- [About this exercise] Could you return, exactly as written, every line from the one containing "Click 'RPM Fusion" through the last line of the entries below, leaving out the pictures?

########################################

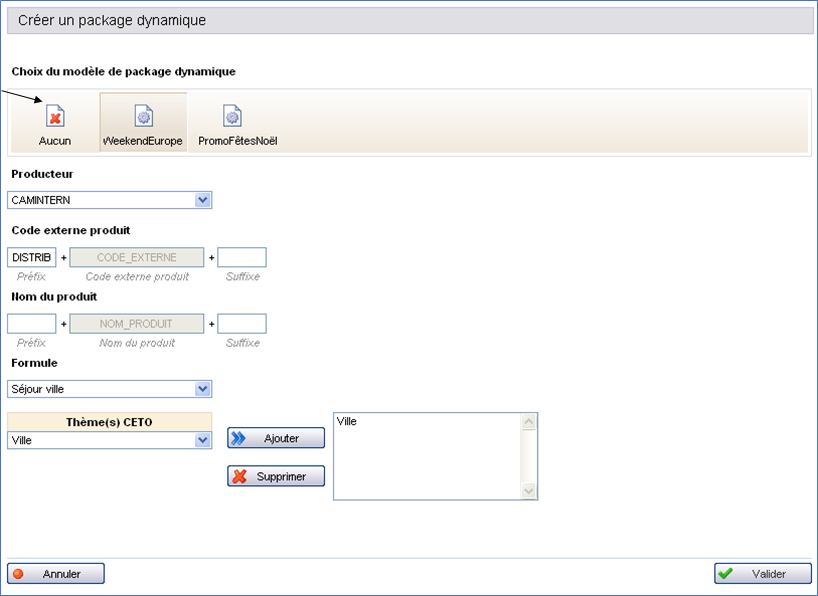Click the red X Supprimer icon

click(x=240, y=477)
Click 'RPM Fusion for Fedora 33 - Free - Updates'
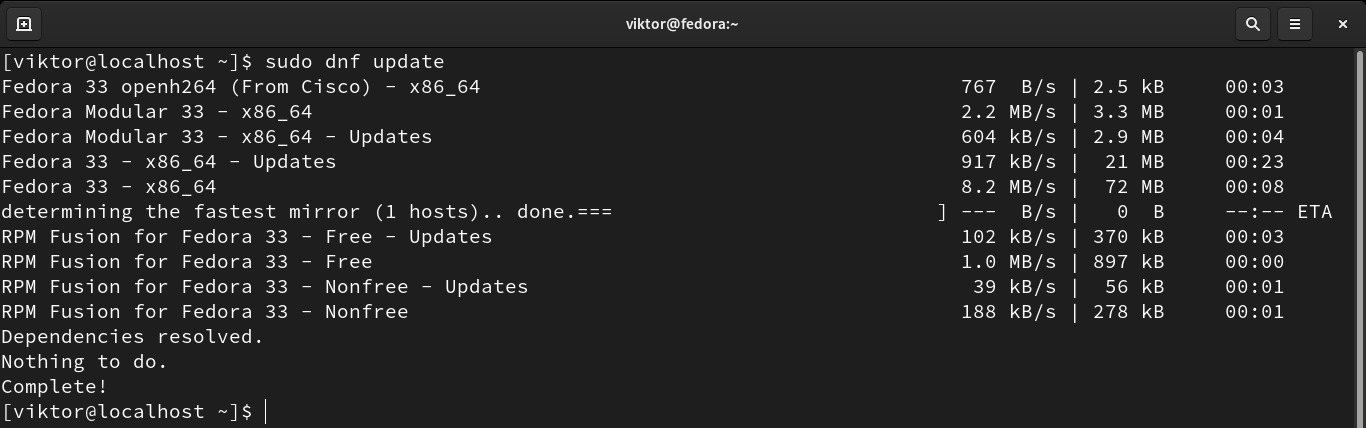 247,237
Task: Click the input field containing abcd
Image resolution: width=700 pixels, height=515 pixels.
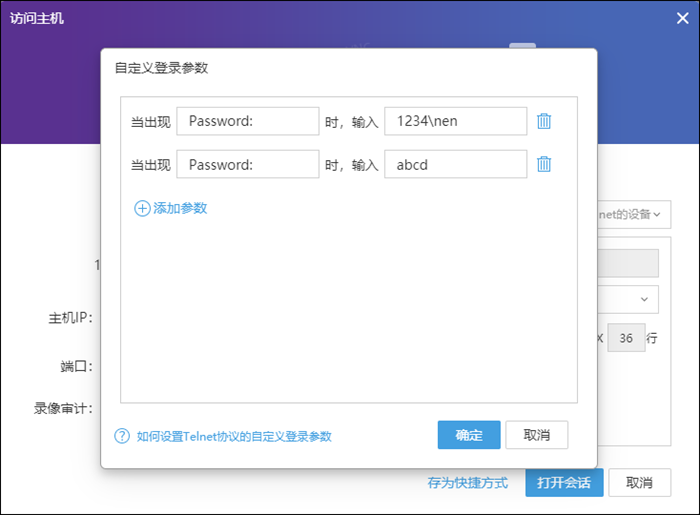Action: [x=455, y=164]
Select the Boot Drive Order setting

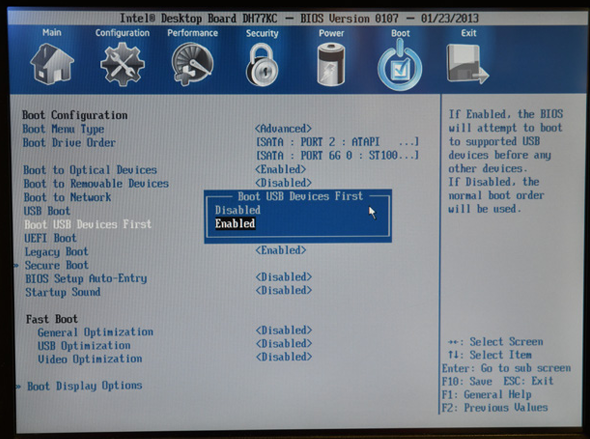tap(69, 143)
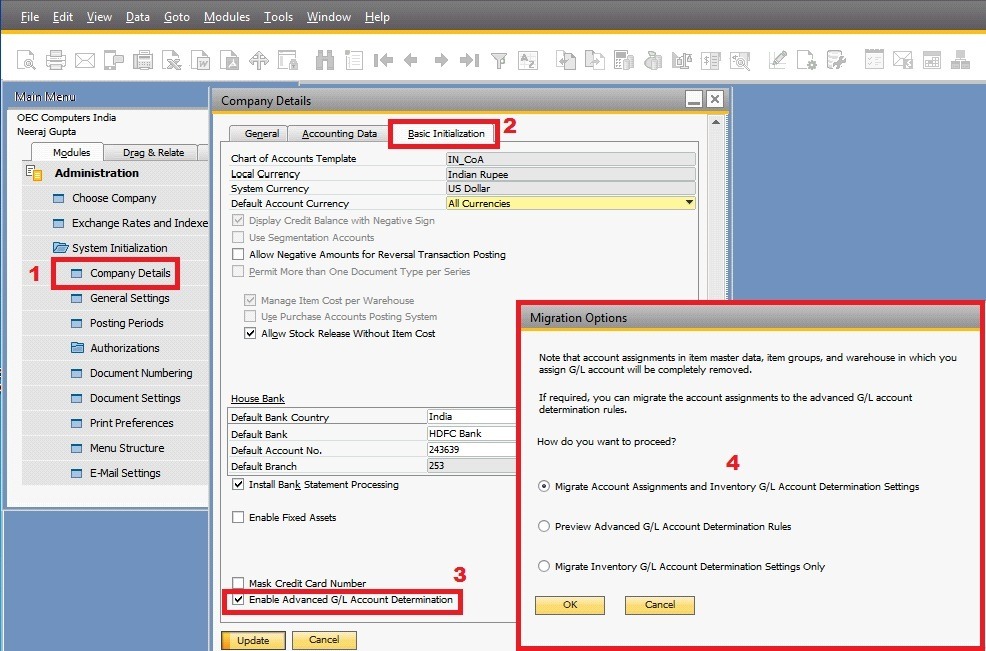
Task: Click the Export to PDF icon
Action: pos(228,60)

########################################

- [Exercise solution]
Click 'RPM Fusion for Fedora 33 - Free - Updates'
 247,237
Task: Click the input field containing abcd
Image resolution: width=700 pixels, height=515 pixels.
Action: [x=455, y=164]
Select the Boot Drive Order setting

tap(69, 143)
Task: Click the Export to PDF icon
Action: pos(228,60)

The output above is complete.